## [DIRECTIONS]
Reproduce word for word the lines of the entries that start with the line containing "Click the groups" and continue through the end of the entries.

## [TASK INPUTS]
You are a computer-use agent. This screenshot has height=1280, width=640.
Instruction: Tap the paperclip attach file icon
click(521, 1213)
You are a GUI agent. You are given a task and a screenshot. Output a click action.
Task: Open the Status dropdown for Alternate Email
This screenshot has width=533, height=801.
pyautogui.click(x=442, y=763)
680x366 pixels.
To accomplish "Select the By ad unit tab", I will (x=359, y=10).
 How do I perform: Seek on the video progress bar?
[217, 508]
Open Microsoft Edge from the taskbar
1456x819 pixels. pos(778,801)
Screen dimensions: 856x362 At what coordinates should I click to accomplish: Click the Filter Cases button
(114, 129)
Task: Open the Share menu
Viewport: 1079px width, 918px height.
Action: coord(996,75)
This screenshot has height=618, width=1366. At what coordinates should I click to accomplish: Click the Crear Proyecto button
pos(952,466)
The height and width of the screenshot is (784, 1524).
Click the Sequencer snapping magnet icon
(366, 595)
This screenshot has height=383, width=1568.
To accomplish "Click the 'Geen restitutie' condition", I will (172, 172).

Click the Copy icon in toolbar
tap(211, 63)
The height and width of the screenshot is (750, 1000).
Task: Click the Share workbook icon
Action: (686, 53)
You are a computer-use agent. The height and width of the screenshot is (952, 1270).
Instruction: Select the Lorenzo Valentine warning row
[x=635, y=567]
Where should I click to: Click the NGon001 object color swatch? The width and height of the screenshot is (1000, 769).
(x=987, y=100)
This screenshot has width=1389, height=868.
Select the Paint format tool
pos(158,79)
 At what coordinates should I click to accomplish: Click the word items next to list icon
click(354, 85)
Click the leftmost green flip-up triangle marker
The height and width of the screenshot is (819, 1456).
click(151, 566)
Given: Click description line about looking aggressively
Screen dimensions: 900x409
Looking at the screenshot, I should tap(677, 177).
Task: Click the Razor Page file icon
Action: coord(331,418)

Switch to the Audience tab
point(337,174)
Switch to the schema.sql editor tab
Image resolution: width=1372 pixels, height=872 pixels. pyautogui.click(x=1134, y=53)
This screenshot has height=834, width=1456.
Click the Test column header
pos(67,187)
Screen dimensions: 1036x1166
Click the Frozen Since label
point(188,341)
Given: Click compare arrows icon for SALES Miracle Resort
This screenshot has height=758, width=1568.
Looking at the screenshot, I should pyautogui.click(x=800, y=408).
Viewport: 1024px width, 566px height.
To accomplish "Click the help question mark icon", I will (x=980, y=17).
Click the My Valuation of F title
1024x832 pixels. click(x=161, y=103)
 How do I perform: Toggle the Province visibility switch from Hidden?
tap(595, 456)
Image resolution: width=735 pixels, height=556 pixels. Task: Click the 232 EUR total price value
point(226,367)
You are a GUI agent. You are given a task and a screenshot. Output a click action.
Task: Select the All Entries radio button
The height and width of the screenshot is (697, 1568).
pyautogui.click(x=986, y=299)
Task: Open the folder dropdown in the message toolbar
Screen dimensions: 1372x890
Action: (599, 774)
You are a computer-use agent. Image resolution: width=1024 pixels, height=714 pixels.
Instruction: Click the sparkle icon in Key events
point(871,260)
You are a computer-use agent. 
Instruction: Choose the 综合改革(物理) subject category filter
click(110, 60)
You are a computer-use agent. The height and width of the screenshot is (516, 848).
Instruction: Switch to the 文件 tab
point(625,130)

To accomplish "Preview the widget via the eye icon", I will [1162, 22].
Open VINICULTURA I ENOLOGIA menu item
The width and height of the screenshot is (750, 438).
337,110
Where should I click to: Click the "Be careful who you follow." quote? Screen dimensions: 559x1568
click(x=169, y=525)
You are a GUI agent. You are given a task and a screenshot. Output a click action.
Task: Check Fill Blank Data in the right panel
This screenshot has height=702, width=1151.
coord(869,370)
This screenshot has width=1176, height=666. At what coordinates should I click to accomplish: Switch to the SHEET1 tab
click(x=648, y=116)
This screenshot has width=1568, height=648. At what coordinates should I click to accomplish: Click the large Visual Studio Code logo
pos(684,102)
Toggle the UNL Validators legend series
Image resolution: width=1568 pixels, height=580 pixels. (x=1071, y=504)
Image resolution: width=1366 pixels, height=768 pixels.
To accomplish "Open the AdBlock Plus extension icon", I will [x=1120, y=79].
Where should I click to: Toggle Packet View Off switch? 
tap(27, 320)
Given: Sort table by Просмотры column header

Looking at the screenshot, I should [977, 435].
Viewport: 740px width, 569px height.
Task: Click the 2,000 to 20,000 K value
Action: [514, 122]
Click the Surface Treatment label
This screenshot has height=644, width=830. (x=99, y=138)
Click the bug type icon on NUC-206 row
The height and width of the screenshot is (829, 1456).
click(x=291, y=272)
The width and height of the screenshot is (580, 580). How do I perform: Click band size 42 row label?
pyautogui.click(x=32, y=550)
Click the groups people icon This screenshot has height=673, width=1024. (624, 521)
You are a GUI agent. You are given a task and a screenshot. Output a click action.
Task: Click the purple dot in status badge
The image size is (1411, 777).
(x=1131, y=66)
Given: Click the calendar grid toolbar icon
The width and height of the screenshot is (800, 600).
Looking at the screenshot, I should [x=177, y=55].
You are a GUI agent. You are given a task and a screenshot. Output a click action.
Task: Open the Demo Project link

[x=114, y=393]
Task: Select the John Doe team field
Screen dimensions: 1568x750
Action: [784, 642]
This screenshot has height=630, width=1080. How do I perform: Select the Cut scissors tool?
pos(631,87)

## [RESPONSE TO THE TASK]
Click the groups people icon This screenshot has height=673, width=1024. (624, 521)
You are a GUI agent. You are given a task and a screenshot. Output a click action.
Task: Click the purple dot in status badge
The image size is (1411, 777).
(x=1131, y=66)
Given: Click the calendar grid toolbar icon
The width and height of the screenshot is (800, 600).
Looking at the screenshot, I should [x=177, y=55].
You are a GUI agent. You are given a task and a screenshot. Output a click action.
Task: Open the Demo Project link

[x=114, y=393]
Task: Select the John Doe team field
Screen dimensions: 1568x750
Action: [784, 642]
This screenshot has height=630, width=1080. How do I perform: Select the Cut scissors tool?
pos(631,87)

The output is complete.